Dal calcolo per i limiti numerici non vanno inclusi:
- Gli apprendisti (D.Lgs. n.81/2000 art. 7);
- Lavoratori assunti con contratto di inserimento;
- Assunti dalle liste dei lavoratori socialmente utili o di pubblica utilità;
Per alcuni lavoratori il calcolo va effettuato seguendo i criteri indicati:
- Per i lavoratori assunti con contratto part-time oppure intermittente in proporzione all’orario effettivo svolto;
- Lavoratori di società cooperative di produzione e lavoro;
- Lavoratori a domicilio;
- Lavoratori sportivi;
La procedura della conciliazione preventiva non trova applicazione nei casi:
- di licenziamento per superamento del periodo di comporto (art. 2110 c.c.) soggetto ad una specifica tutela dell’art. 18 legge 300/70;
- licenziamenti collettivi ex art. 4 e 24 legge 223/1991;
- licenziamenti disciplinari o per giusta causa, ove è richiesta la procedura di cui all’art. 7 dello Statuto
Il Ministero nella circolare indica anche una variegata serie di altri casi in cui trova applicazione la procedura della conciliazione obbligatoria.
Il datore di lavoro deve obbligatoriamente inviare, la sua volontà di procedere al licenziamento per giustificato motivo oggettivo, alla Direzione Territoriale del lavoro competente (unico soggetto legittimato ad instaurare la conciliazione). La predetta comunicazione va inviatea, per conoscenza, anche al lavoratore.
Per le comunicazioni è ammesso l’utilizzo della posta elettronica certificata. La comunicazione ha un contenuto obbligatorio:
- motivo del licenziamento individuati in modo specifico ed improntati a correttezza e buona fede;
- le misure di assistenza del lavoratore, intese come eventuali possibili ricollocazioni del prestatore.

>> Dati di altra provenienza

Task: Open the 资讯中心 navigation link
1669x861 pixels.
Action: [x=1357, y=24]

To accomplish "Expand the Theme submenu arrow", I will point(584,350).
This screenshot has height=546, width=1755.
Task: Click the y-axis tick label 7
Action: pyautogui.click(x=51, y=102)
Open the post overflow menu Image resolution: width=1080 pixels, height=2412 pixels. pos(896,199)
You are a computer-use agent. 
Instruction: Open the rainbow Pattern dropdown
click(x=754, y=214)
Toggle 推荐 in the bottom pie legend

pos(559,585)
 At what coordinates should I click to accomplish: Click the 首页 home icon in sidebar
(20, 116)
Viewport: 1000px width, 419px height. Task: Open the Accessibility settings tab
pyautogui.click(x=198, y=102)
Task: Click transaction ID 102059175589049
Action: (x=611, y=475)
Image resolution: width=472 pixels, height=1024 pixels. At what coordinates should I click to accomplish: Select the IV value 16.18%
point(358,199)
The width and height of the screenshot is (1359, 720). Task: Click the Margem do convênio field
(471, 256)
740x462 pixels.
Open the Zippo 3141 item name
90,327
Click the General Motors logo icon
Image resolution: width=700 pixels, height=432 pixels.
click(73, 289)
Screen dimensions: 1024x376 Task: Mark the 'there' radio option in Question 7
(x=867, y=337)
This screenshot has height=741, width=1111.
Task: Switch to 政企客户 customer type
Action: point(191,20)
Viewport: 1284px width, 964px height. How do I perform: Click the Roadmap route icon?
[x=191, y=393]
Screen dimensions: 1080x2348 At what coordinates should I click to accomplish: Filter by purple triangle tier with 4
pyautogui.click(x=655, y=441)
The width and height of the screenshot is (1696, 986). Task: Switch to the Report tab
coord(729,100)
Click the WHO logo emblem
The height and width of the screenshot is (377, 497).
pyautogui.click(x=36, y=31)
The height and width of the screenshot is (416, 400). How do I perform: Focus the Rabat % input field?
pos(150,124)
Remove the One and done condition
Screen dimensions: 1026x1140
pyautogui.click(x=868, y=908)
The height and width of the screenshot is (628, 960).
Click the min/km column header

Dal momento della ricezione la Direzione territoriale del lavoro ha 7 giorni (termine perentorio) per procedere alla convocazione delle parti. La procedura va conclusa nel termine, anch’esso perentorio, di 20 giorni dal momento della convocazione delle parti inclusi, come lo stesso Ministero dichiara, i giorni necessari per la ricezione della raccomandata. Il mancato rispetto dei due termini vanifica la procedura ed il datore di lavoro può procedere al licenziamento. Ipotesi di sospensione della procedura sono ammessi solo in presenza di un legittimo e documentato impedimento del lavoratore (es. malattia, motivi familiari, altre forme di assenza giustificate secondo la legge e contratto. Il periodo di sospensione non può superare i 15 giorni.
Riepilogando, il datore di lavoro può procedere al licenziamento per giustificato motivo oggettivo nelle ipotesi sottoelencate:
- mancato rispetto da parte della DTL dei termini di convocazione e svolgimento della procedura;
- abbandono della procedura ;
- mancato raggiungimento di un accordo;
Si ricorda che il licenziamento avvenuto in costanza di maternità/paternità è sempre nullo ed il licenziamento per giustificato motivo oggettivo ha effetti sospesi solo per infortunio sul lavoro e non per malattia.